ポイツ・イェガース症候群(しょうこうぐん)
皮膚粘膜の色素沈着と消化管の過誤腫性ポリポーシスを合併する遺伝性の病気です。がんの高危険群とされており、消化管がん、卵巣がん、子宮がんなど多臓器にわたってがんが高率に合併します。
ポリープは、胃から大腸までの消化管に発生しますが、とくに小腸が好発部位で、しばしば腸重積(ちょうじゅうせき)を合併し、イレウス(腸閉塞(ちょうへいそく))症状や腹痛を起こします。そのほか血便、ポリープの肛門脱出を認めることがあります。
色素沈着は口唇、口腔粘膜、四肢末端部に米粒大の黒褐色の色素斑として認められます。
治療は、大きなポリープに対して内視鏡的ポリペクトミー(ポリープ切除術)を行います。小腸ポリープについては、従来は開腹下で切除していましたが、最近では小腸内視鏡でポリープ切除することが多くなっています。しかし、腸重積と診断されれば手術の適応となります。
若年性(じゃくねんせい)ポリポーシス
消化管に若年性ポリープ(過誤腫)が多発する遺伝性の病気です。ポリープの分布によって大腸限局型、胃限局型、全消化管型の3型に分けられます。
血便やポリープの肛門脱出が主な症状ですが、ポリープの一部に腺腫やがんを合併することがあるとされています。
治療は内視鏡的ポリペクトミーを行います。
コーデン病(びょう)
消化管ポリポーシス、顔面の多発性丘疹(きゅうしん)、四肢末端の角化性小丘疹、口腔粘膜の乳頭腫(にゅうとうしゅ)を伴う遺伝性の病気です。
確立した治療法はありませんが、全身の臓器に高率に悪性腫瘍を合併するため、定期的な検査を受ける必要があります。
結節性硬化症(けっせつせいこうかしょう)
顔面の血管線維腫(せんいしゅ)、脳内多発結節性病変、精神遅滞、腎血管筋脂肪腫(じんけっかんきんしぼうしゅ)、消化管ポリポーシスを伴う遺伝性の病気です。ポリープ(過誤腫)は大腸と胃に多発しますが、悪性腫瘍(しゅよう)の合併はまれです。消化管ポリポーシスに対しては内視鏡的切除の適応とはなりませんが、定期的な検査は必要です。
クロンカイト・カナダ症候群(しょうこうぐん)
消化管ポリポーシス、皮膚色素沈着、爪の萎縮、脱毛などを伴う非遺伝性の病気で、原因は不明です。そのほか、消化管からの蛋白漏出による低蛋白血症、貧血、味覚異常も認められます。

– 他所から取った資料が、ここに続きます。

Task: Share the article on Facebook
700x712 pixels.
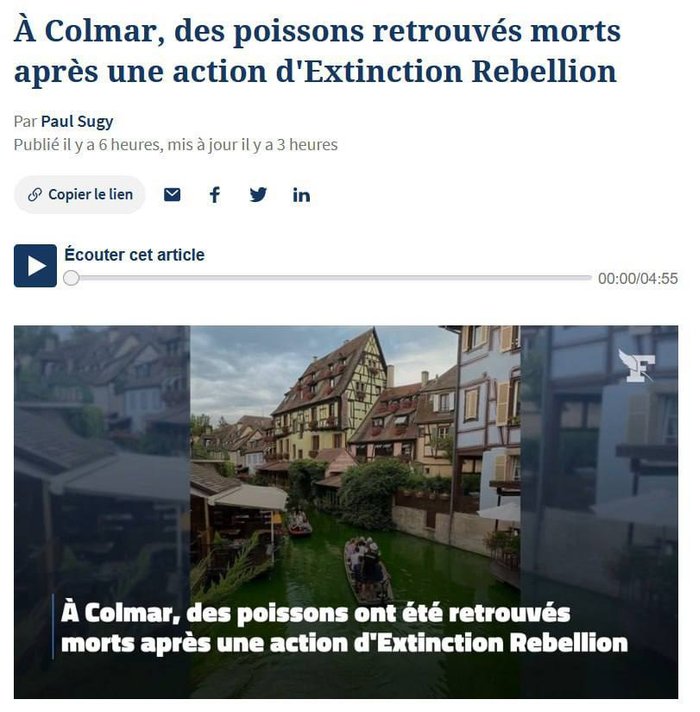Action: pyautogui.click(x=215, y=195)
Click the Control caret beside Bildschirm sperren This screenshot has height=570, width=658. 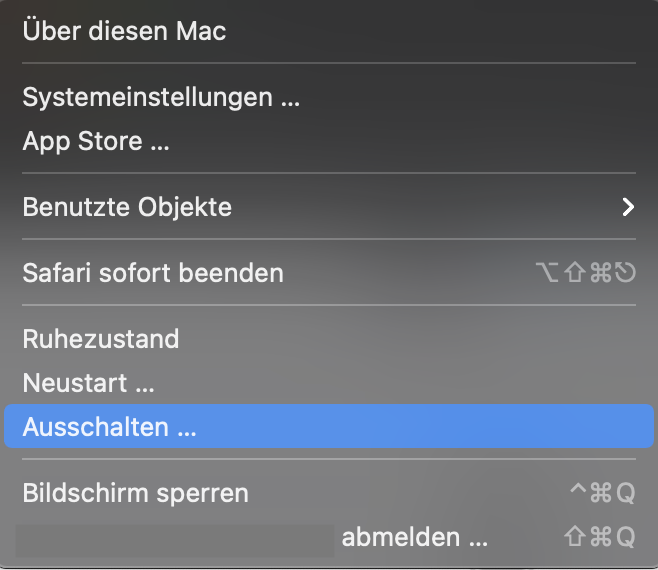[576, 491]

ポリープは、胃、小腸、大腸、まれに食道にもみられ、腺腫やがんを合併することもあります。
治療は、がん合併例を除いて保存的に行います。薬物療法(副腎皮質ホルモン薬の投与)や栄養療法が行われます。
予後は一般的に不良とされていますが、最近は栄養療法の導入によって改善されつつあります。